** Input data follows **

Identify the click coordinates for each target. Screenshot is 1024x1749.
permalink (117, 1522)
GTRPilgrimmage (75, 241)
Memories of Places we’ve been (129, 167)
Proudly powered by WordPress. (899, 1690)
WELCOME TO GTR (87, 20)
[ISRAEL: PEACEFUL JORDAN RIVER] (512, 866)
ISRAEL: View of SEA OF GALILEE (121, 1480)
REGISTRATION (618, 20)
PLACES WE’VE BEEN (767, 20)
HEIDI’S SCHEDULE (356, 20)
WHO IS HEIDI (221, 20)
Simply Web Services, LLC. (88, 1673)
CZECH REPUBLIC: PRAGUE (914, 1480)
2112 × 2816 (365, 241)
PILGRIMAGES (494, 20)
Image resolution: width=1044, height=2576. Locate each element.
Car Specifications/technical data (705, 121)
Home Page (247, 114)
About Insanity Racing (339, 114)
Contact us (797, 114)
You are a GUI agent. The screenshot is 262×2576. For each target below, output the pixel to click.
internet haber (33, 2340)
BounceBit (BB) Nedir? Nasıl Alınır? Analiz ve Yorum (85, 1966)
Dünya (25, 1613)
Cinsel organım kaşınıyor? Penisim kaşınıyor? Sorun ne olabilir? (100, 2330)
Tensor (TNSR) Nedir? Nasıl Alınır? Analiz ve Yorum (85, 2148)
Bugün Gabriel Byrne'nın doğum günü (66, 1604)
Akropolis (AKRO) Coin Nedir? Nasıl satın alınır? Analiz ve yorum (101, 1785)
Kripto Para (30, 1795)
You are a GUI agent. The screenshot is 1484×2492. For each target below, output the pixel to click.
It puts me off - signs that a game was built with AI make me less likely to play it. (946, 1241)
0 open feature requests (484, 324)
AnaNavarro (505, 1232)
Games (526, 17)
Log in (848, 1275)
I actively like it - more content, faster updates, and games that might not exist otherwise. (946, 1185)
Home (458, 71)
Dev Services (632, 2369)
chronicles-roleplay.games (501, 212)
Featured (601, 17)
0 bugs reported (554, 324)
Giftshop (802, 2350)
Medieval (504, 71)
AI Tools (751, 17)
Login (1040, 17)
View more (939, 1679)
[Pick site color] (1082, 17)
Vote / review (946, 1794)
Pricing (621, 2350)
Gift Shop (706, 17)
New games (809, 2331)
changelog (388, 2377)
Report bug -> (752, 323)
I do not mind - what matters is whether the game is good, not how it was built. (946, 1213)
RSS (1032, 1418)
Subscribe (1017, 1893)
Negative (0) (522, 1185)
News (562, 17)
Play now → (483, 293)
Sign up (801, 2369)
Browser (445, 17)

** End of Input data **

▶ **Assignment**: Each line above is to be restated exactly as it stands.

▶ **Result of this task**:
Identify the click coordinates for each target. Screenshot is 1024x1749.
permalink (117, 1522)
GTRPilgrimmage (75, 241)
Memories of Places we’ve been (129, 167)
Proudly powered by WordPress. (899, 1690)
WELCOME TO GTR (87, 20)
[ISRAEL: PEACEFUL JORDAN RIVER] (512, 866)
ISRAEL: View of SEA OF GALILEE (121, 1480)
REGISTRATION (618, 20)
PLACES WE’VE BEEN (767, 20)
HEIDI’S SCHEDULE (356, 20)
WHO IS HEIDI (221, 20)
Simply Web Services, LLC. (88, 1673)
CZECH REPUBLIC: PRAGUE (914, 1480)
2112 × 2816 (365, 241)
PILGRIMAGES (494, 20)
Image resolution: width=1044, height=2576. Locate each element.
Car Specifications/technical data (705, 121)
Home Page (247, 114)
About Insanity Racing (339, 114)
Contact us (797, 114)
You are a GUI agent. The screenshot is 262×2576. For each target below, output the pixel to click.
internet haber (33, 2340)
BounceBit (BB) Nedir? Nasıl Alınır? Analiz ve Yorum (85, 1966)
Dünya (25, 1613)
Cinsel organım kaşınıyor? Penisim kaşınıyor? Sorun ne olabilir? (100, 2330)
Tensor (TNSR) Nedir? Nasıl Alınır? Analiz ve Yorum (85, 2148)
Bugün Gabriel Byrne'nın doğum günü (66, 1604)
Akropolis (AKRO) Coin Nedir? Nasıl satın alınır? Analiz ve yorum (101, 1785)
Kripto Para (30, 1795)
You are a GUI agent. The screenshot is 1484×2492. For each target below, output the pixel to click.
It puts me off - signs that a game was built with AI make me less likely to play it. (946, 1241)
0 open feature requests (484, 324)
AnaNavarro (505, 1232)
Games (526, 17)
Log in (848, 1275)
I actively like it - more content, faster updates, and games that might not exist otherwise. (946, 1185)
Home (458, 71)
Dev Services (632, 2369)
chronicles-roleplay.games (501, 212)
Featured (601, 17)
0 bugs reported (554, 324)
Giftshop (802, 2350)
Medieval (504, 71)
AI Tools (751, 17)
Login (1040, 17)
View more (939, 1679)
[Pick site color] (1082, 17)
Vote / review (946, 1794)
Pricing (621, 2350)
Gift Shop (706, 17)
New games (809, 2331)
changelog (388, 2377)
Report bug -> (752, 323)
I do not mind - what matters is whether the game is good, not how it was built. (946, 1213)
RSS (1032, 1418)
Subscribe (1017, 1893)
Negative (0) (522, 1185)
News (562, 17)
Play now → (483, 293)
Sign up (801, 2369)
Browser (445, 17)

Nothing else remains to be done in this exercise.